● **GIVEN INSTRUCTION**: Render each line of the data below as one string in a JSON list, skipping blank lines.

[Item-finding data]
— Begin —

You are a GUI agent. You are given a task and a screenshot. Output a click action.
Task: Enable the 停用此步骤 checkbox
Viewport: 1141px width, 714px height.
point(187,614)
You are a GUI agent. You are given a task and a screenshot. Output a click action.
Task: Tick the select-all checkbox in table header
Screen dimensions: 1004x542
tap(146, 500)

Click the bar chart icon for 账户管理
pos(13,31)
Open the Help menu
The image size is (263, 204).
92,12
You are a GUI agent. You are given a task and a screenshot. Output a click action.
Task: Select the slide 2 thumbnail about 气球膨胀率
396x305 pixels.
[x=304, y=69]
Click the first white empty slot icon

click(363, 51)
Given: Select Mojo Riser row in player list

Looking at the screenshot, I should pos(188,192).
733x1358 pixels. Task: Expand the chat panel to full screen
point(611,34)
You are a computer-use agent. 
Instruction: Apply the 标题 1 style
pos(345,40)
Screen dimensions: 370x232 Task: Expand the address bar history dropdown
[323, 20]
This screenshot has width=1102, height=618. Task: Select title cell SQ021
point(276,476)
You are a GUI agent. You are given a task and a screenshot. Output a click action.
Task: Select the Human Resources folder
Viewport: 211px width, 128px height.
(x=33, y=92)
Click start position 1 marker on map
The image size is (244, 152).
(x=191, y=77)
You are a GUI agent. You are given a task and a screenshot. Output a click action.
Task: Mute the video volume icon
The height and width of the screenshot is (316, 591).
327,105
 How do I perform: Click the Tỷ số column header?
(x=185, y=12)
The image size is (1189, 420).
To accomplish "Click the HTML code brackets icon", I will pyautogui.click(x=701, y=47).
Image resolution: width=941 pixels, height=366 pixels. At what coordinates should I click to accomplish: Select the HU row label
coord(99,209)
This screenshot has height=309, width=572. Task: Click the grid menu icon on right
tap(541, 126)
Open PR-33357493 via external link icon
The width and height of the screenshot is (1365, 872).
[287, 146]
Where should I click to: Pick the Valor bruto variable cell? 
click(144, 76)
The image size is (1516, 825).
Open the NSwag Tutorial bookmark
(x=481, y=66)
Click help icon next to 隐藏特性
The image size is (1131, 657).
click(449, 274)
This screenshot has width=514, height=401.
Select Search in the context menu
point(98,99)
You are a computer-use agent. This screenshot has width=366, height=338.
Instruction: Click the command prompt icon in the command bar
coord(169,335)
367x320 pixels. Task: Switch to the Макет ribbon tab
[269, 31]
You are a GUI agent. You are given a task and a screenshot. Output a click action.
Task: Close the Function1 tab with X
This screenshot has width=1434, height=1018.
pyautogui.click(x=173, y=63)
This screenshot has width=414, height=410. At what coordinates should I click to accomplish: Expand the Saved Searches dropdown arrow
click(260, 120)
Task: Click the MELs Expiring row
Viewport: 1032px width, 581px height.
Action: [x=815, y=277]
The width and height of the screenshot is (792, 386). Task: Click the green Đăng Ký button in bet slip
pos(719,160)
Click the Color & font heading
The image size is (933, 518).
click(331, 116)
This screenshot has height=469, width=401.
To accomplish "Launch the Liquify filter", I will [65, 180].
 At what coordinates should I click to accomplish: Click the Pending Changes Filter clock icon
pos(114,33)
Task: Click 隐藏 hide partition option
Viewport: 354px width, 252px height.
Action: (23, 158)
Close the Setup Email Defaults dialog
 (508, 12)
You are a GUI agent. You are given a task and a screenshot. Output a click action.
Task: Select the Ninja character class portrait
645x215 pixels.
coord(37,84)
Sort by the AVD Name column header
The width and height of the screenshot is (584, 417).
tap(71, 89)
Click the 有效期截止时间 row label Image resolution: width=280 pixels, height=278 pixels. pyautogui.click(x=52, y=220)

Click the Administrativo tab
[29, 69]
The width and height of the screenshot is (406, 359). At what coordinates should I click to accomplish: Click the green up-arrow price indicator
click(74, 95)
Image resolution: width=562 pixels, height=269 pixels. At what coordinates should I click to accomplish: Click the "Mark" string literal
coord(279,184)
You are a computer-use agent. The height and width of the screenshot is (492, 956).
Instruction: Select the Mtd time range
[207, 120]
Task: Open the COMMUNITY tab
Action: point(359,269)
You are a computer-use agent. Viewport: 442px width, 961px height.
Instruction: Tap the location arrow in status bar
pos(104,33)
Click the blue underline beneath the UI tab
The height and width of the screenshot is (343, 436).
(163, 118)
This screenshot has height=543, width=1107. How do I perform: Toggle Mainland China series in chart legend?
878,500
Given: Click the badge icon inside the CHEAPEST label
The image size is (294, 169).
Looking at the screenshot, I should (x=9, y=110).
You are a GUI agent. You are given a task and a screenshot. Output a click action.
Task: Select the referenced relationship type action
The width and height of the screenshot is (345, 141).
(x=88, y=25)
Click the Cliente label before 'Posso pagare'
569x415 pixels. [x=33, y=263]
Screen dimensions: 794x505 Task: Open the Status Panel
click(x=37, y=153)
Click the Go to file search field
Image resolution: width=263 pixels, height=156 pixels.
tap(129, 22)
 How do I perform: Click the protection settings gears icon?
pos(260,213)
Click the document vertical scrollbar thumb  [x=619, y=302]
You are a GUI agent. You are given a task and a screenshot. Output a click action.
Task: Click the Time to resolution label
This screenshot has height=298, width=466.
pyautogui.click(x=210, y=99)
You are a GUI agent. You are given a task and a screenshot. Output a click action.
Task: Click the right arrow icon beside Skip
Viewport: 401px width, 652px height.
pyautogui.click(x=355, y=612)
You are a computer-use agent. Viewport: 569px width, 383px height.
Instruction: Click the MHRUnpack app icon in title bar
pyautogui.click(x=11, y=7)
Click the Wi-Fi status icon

— End —

● **CORRECT ANSWER**:
[
  "You are a GUI agent. You are given a task and a screenshot. Output a click action.",
  "Task: Enable the 停用此步骤 checkbox",
  "Viewport: 1141px width, 714px height.",
  "point(187,614)",
  "You are a GUI agent. You are given a task and a screenshot. Output a click action.",
  "Task: Tick the select-all checkbox in table header",
  "Screen dimensions: 1004x542",
  "tap(146, 500)",
  "Click the bar chart icon for 账户管理",
  "pos(13,31)",
  "Open the Help menu",
  "The image size is (263, 204).",
  "92,12",
  "You are a GUI agent. You are given a task and a screenshot. Output a click action.",
  "Task: Select the slide 2 thumbnail about 气球膨胀率",
  "396x305 pixels.",
  "[x=304, y=69]",
  "Click the first white empty slot icon",
  "click(363, 51)",
  "Given: Select Mojo Riser row in player list",
  "Looking at the screenshot, I should pos(188,192).",
  "733x1358 pixels. Task: Expand the chat panel to full screen",
  "point(611,34)",
  "You are a computer-use agent. ",
  "Instruction: Apply the 标题 1 style",
  "pos(345,40)",
  "Screen dimensions: 370x232 Task: Expand the address bar history dropdown",
  "[323, 20]",
  "This screenshot has width=1102, height=618. Task: Select title cell SQ021",
  "point(276,476)",
  "You are a GUI agent. You are given a task and a screenshot. Output a click action.",
  "Task: Select the Human Resources folder",
  "Viewport: 211px width, 128px height.",
  "(x=33, y=92)",
  "Click start position 1 marker on map",
  "The image size is (244, 152).",
  "(x=191, y=77)",
  "You are a GUI agent. You are given a task and a screenshot. Output a click action.",
  "Task: Mute the video volume icon",
  "The height and width of the screenshot is (316, 591).",
  "327,105",
  " How do I perform: Click the Tỷ số column header?",
  "(x=185, y=12)",
  "The image size is (1189, 420).",
  "To accomplish \"Click the HTML code brackets icon\", I will pyautogui.click(x=701, y=47).",
  "Image resolution: width=941 pixels, height=366 pixels. At what coordinates should I click to accomplish: Select the HU row label",
  "coord(99,209)",
  "This screenshot has height=309, width=572. Task: Click the grid menu icon on right",
  "tap(541, 126)",
  "Open PR-33357493 via external link icon",
  "The width and height of the screenshot is (1365, 872).",
  "[287, 146]",
  "Where should I click to: Pick the Valor bruto variable cell? ",
  "click(144, 76)",
  "The image size is (1516, 825).",
  "Open the NSwag Tutorial bookmark",
  "(x=481, y=66)",
  "Click help icon next to 隐藏特性",
  "The image size is (1131, 657).",
  "click(449, 274)",
  "This screenshot has width=514, height=401.",
  "Select Search in the context menu",
  "point(98,99)",
  "You are a computer-use agent. This screenshot has width=366, height=338.",
  "Instruction: Click the command prompt icon in the command bar",
  "coord(169,335)",
  "367x320 pixels. Task: Switch to the Макет ribbon tab",
  "[269, 31]",
  "You are a GUI agent. You are given a task and a screenshot. Output a click action.",
  "Task: Close the Function1 tab with X",
  "This screenshot has width=1434, height=1018.",
  "pyautogui.click(x=173, y=63)",
  "This screenshot has width=414, height=410. At what coordinates should I click to accomplish: Expand the Saved Searches dropdown arrow",
  "click(260, 120)",
  "Task: Click the MELs Expiring row",
  "Viewport: 1032px width, 581px height.",
  "Action: [x=815, y=277]",
  "The width and height of the screenshot is (792, 386). Task: Click the green Đăng Ký button in bet slip",
  "pos(719,160)",
  "Click the Color & font heading",
  "The image size is (933, 518).",
  "click(331, 116)",
  "This screenshot has height=469, width=401.",
  "To accomplish \"Launch the Liquify filter\", I will [65, 180].",
  " At what coordinates should I click to accomplish: Click the Pending Changes Filter clock icon",
  "pos(114,33)",
  "Task: Click 隐藏 hide partition option",
  "Viewport: 354px width, 252px height.",
  "Action: (23, 158)",
  "Close the Setup Email Defaults dialog",
  " (508, 12)",
  "You are a GUI agent. You are given a task and a screenshot. Output a click action.",
  "Task: Select the Ninja character class portrait",
  "645x215 pixels.",
  "coord(37,84)",
  "Sort by the AVD Name column header",
  "The width and height of the screenshot is (584, 417).",
  "tap(71, 89)",
  "Click the 有效期截止时间 row label Image resolution: width=280 pixels, height=278 pixels. pyautogui.click(x=52, y=220)",
  "Click the Administrativo tab",
  "[29, 69]",
  "The width and height of the screenshot is (406, 359). At what coordinates should I click to accomplish: Click the green up-arrow price indicator",
  "click(74, 95)",
  "Image resolution: width=562 pixels, height=269 pixels. At what coordinates should I click to accomplish: Click the \"Mark\" string literal",
  "coord(279,184)",
  "You are a computer-use agent. The height and width of the screenshot is (492, 956).",
  "Instruction: Select the Mtd time range",
  "[207, 120]",
  "Task: Open the COMMUNITY tab",
  "Action: point(359,269)",
  "You are a computer-use agent. Viewport: 442px width, 961px height.",
  "Instruction: Tap the location arrow in status bar",
  "pos(104,33)",
  "Click the blue underline beneath the UI tab",
  "The height and width of the screenshot is (343, 436).",
  "(163, 118)",
  "This screenshot has height=543, width=1107. How do I perform: Toggle Mainland China series in chart legend?",
  "878,500",
  "Given: Click the badge icon inside the CHEAPEST label",
  "The image size is (294, 169).",
  "Looking at the screenshot, I should (x=9, y=110).",
  "You are a GUI agent. You are given a task and a screenshot. Output a click action.",
  "Task: Select the referenced relationship type action",
  "The width and height of the screenshot is (345, 141).",
  "(x=88, y=25)",
  "Click the Cliente label before 'Posso pagare'",
  "569x415 pixels. [x=33, y=263]",
  "Screen dimensions: 794x505 Task: Open the Status Panel",
  "click(x=37, y=153)",
  "Click the Go to file search field",
  "Image resolution: width=263 pixels, height=156 pixels.",
  "tap(129, 22)",
  " How do I perform: Click the protection settings gears icon?",
  "pos(260,213)",
  "Click the document vertical scrollbar thumb  [x=619, y=302]",
  "You are a GUI agent. You are given a task and a screenshot. Output a click action.",
  "Task: Click the Time to resolution label",
  "This screenshot has height=298, width=466.",
  "pyautogui.click(x=210, y=99)",
  "You are a GUI agent. You are given a task and a screenshot. Output a click action.",
  "Task: Click the right arrow icon beside Skip",
  "Viewport: 401px width, 652px height.",
  "pyautogui.click(x=355, y=612)",
  "You are a computer-use agent. Viewport: 569px width, 383px height.",
  "Instruction: Click the MHRUnpack app icon in title bar",
  "pyautogui.click(x=11, y=7)",
  "Click the Wi-Fi status icon"
]